One of the simplest ways to find high yield investments is to look at the master limited partnerships (MLP) in the energy sector. MLPs are required to pass through income to unitholders in the form of dividend distributions. Fortunately for investors, MLPs generally have much higher distributable cash flow than they have taxable income. This is a result of significant depreciation and other tax deductions, and is especially true of natural gas and oil pipeline and storage companies, which are the most common businesses to choose an MLP structure. Investors then receive higher cash payments than the amount upon which they are taxed, creating an efficient means of tax deferral (1). I have identified 2 MLPs that have strong operating performance with room to grow over the next 5 years.
Boardwalk Pipeline Partners (BWP) was formed in August 2005 by its parent, Loews, to acquire and develop natural gas pipelines and storage facilities. The partnership owns three interstate natural gas pipeline systems, comprising more than 14,000 miles of pipe between Texas and Ohio, and 11 underground natural gas storage facilities. Recent expansions give Boardwalk's pipelines direct access to several emerging shale plays, which will be key drivers of the master limited partnership's future volume growth.
Boardwalk derives about 80% of its revenue from reservation fees, so supply interruptions and volume shortfalls, such as those caused by hurricanes, have little impact on cash flow. The partnership's steady cash flows have supported continuous distribution growth since Boardwalk's 2005 IPO, and the MLP structure nearly eliminates corporate income tax exposure. Pipelines enjoy economic moats. Pipes are expensive to duplicate, and new ones are not built without regulatory approval.
BWP is currently trading at $25.22 with a fair value price target of $29.00 based on the discounted cash flow model. It has a dividend yield of 7.8% and the cash flow to grow its distributions by 4% per year based on future growth. BWP has an average revenue growth of 20% over the last 3 years. For a high yield MLP, you can buy up to the $29 fair value for a long-term hold.
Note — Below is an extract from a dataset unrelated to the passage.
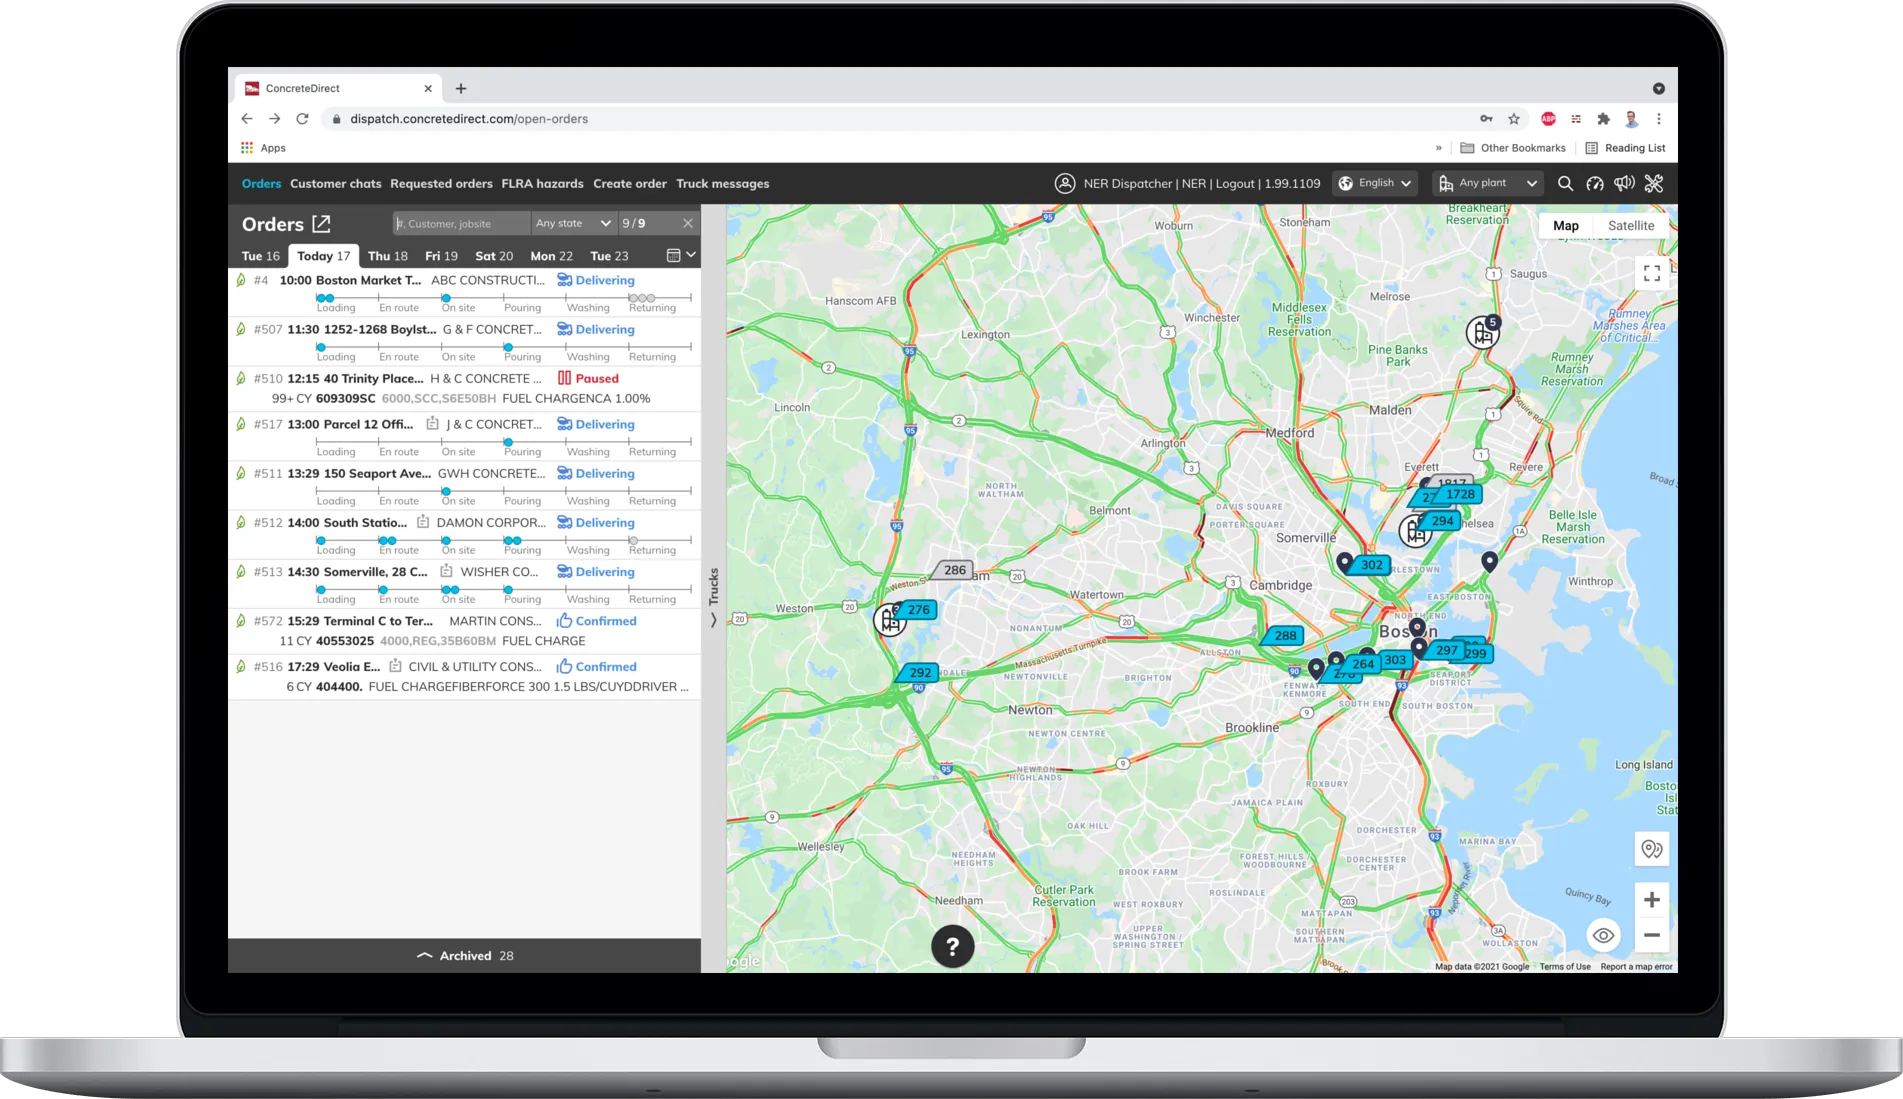Open Orders in a new window
Screen dimensions: 1903x1099
pyautogui.click(x=321, y=224)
TC Pipelines (TCLP) is a master limited partnership that holds some of the U.S. natural gas pipeline assets of TransCanada, the largest Canadian pipeline company. TransCanada is the general partner of the partnership and also owns about one third of TCLP's common units. TCLP's pipelines, for the most part in the northwest U.S., primarily transport Canadian gas into the United States.
TCLP's assets comprise a 50% stake in Northern Border, a 46% stake in Great Lakes, 25% stakes in GTN and Bison, and full ownership of the Tuscarora and North Baja pipelines, which have an aggregate capacity of 8.9 billion cubic feet per day. By focusing on pipelines and avoiding more-cyclical midstream operations, such as gathering and processing, TCLP maximizes cash-flow stability, which bodes well for steady distribution payments.
TCLP is trading at $47.16 with a fair value of $50.00. It has a dividend yield of 6.7%. Dividends have increased by 50% over the last ten years and are projected to increase about 3% in 2012. You can buy TCLP up to $50.00 for a long-term, high yield investment.